» What the task requires
Repeat each entry exactly, but do not carry over the pictures.

Data extracted from a collection
*** Block opens ***

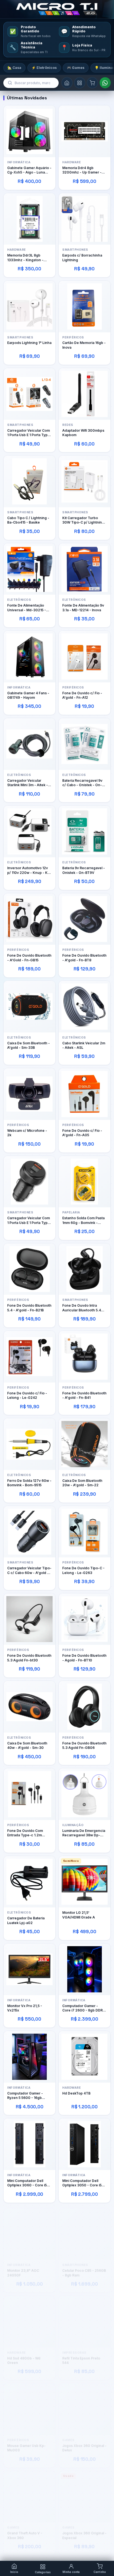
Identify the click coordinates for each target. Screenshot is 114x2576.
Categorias (43, 2572)
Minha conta (71, 2572)
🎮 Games (75, 68)
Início (14, 2572)
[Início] (66, 82)
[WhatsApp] (105, 82)
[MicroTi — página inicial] (57, 9)
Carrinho (100, 2572)
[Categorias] (79, 82)
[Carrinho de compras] (92, 82)
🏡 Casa (14, 68)
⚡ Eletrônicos (44, 68)
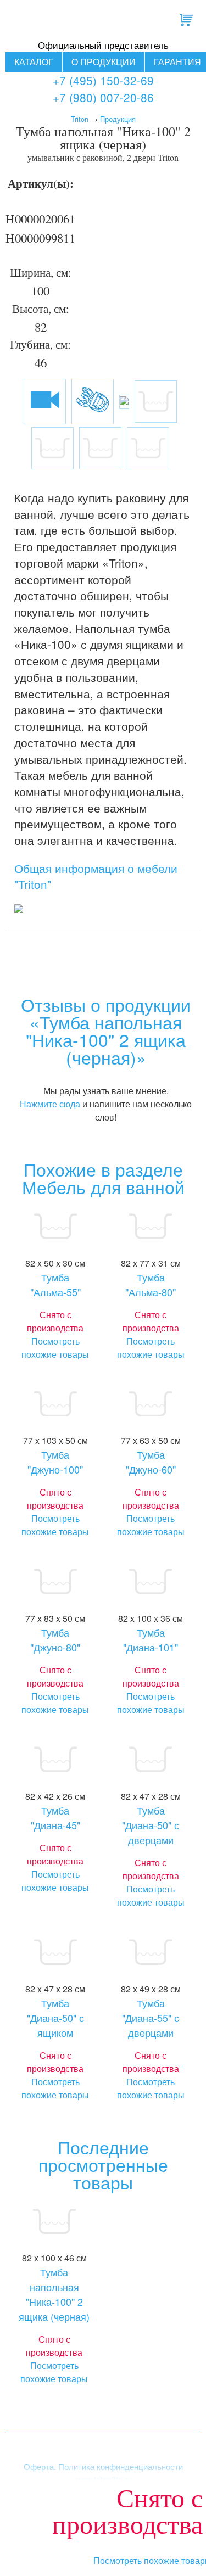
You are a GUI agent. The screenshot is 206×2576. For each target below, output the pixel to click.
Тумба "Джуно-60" (151, 1461)
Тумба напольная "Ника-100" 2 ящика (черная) (54, 2294)
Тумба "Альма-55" (55, 1284)
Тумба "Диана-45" (55, 1817)
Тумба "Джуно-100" (55, 1461)
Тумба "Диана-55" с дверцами (150, 2018)
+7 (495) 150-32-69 (103, 80)
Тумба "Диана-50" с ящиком (55, 2018)
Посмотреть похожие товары (55, 1347)
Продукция (118, 119)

*** Block closes ***

» Response below
Identify the click coordinates for each target. Screenshot is 114x2576.
Categorias (43, 2572)
Minha conta (71, 2572)
🎮 Games (75, 68)
Início (14, 2572)
[Início] (66, 82)
[WhatsApp] (105, 82)
[MicroTi — página inicial] (57, 9)
Carrinho (100, 2572)
[Categorias] (79, 82)
[Carrinho de compras] (92, 82)
🏡 Casa (14, 68)
⚡ Eletrônicos (44, 68)
You are a GUI agent. The screenshot is 206×2576. For each target below, output the pixel to click.
Тумба "Джуно-60" (151, 1461)
Тумба напольная "Ника-100" 2 ящика (черная) (54, 2294)
Тумба "Альма-55" (55, 1284)
Тумба "Диана-45" (55, 1817)
Тумба "Джуно-100" (55, 1461)
Тумба "Диана-55" с дверцами (150, 2018)
+7 (495) 150-32-69 (103, 80)
Тумба "Диана-50" с ящиком (55, 2018)
Посмотреть похожие товары (55, 1347)
Продукция (118, 119)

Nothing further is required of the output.